Painting the Dancefloor With Robe

Robe lighting fixtures are working their magic each week for the live SABC2 TV broadcast of the South African version of “Strictly Come Dancing”.

   The show is staged at the iconic Carlton Hotel in downtown Johannesburg. The 119 metre high building with its distinct bell-bottomed base has been mothballed since 1997. Once a week, its deserted but still highly atmospheric ballroom is reinvented beyond its former glory days – the shattered chandeliers are resuscitated, the space is bathed in ambient stage and effects lighting and danced and strutted upon by the kings and queens of the ballroom.

   The essential lighting requirement for the series was to make the dancefloor into “an ocean of gobos”. Working with original LD Hugh Turner, rental company Gearhouse SA once again pulled this off … for the first time with a little Robe power – buying the fixtures off Robe SA’s distributor DWR Distribution for the show.
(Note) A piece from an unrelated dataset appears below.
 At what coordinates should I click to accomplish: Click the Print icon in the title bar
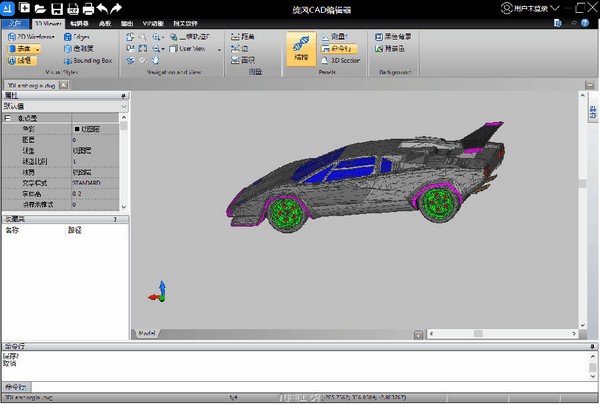(87, 8)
   Production company Rapid Blue have required the same spec for the last three seasons explains Lighting director Sean Rosig from Gearhouse SA, who programs and runs each episode: “They want to duplicate the BBC production of SCD as closely as possible … and Season Three has been the best so far. We have achieved exactly what the client has envisioned, an easy task with the help of our new Robe 700 fixtures.”

   This was a real overall challenge as the available resources and budget were considerably less than that of the UK show.
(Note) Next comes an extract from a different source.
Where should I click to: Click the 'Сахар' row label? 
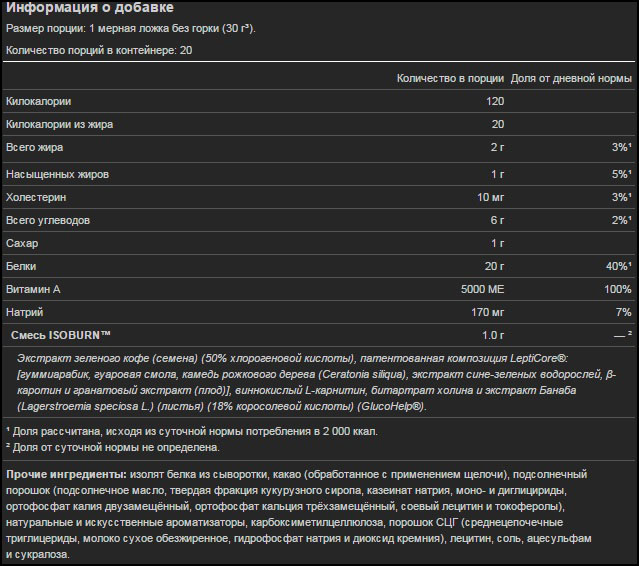click(22, 243)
   The Robes – 24 ColorSpot 700E ATs and 24 ColorWash 700E ATs are rigged on a ground support structure positioned over the stage and band area, and on trussing over the dancefloor that is dead hung from specially drilled rigging points in the roof. The units are driven hard for each episode and during programming.

   The show is programmed the day before it airs each week, and the Robes are run in constant 15-hour cycles without any glitches. So far, there’s never been a need to reset any of the units reports Rosig, suitably impressed.
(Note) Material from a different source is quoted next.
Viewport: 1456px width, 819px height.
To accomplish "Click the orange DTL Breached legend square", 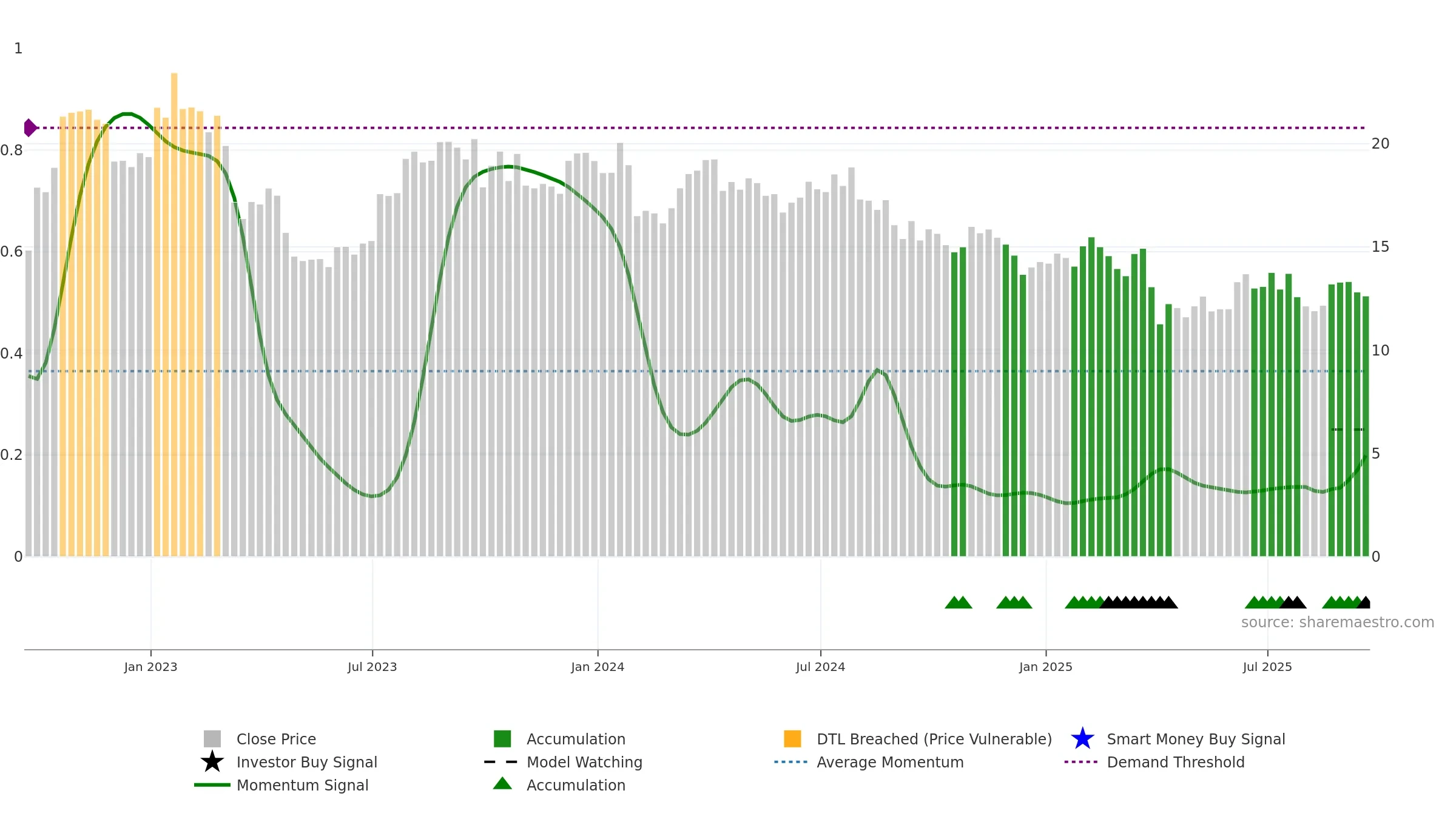I will pyautogui.click(x=792, y=739).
   Rosig loves many things about the Robes – particularly the variety of different beam angles available from both Spot and Wash units. “Robe is a perfect moving light for this show,” he says. “I particularly like the speed of all the attributes within the fixtures; and the fact that you can go from a real ‘bump’ to a slow and incredibly smooth fade – just like that.”

   He runs the show from a GrandMA console. For him, the opportunity of working on SCD has been a unique experience that is totally different to corporate shows, with the added adrenalin buzz of meeting top international live broadcast standards.

   It’s not just the Carlton Hotel ballroom floor that has undergone a dramatic metamorphosis during the series – which has also seen the transformation of celebrities with two left feet into accomplished dancers now able to cha cha cha, tango, Charleston, salsa and otherwise sashay their way fluidly and effortlessly across the dancefloor.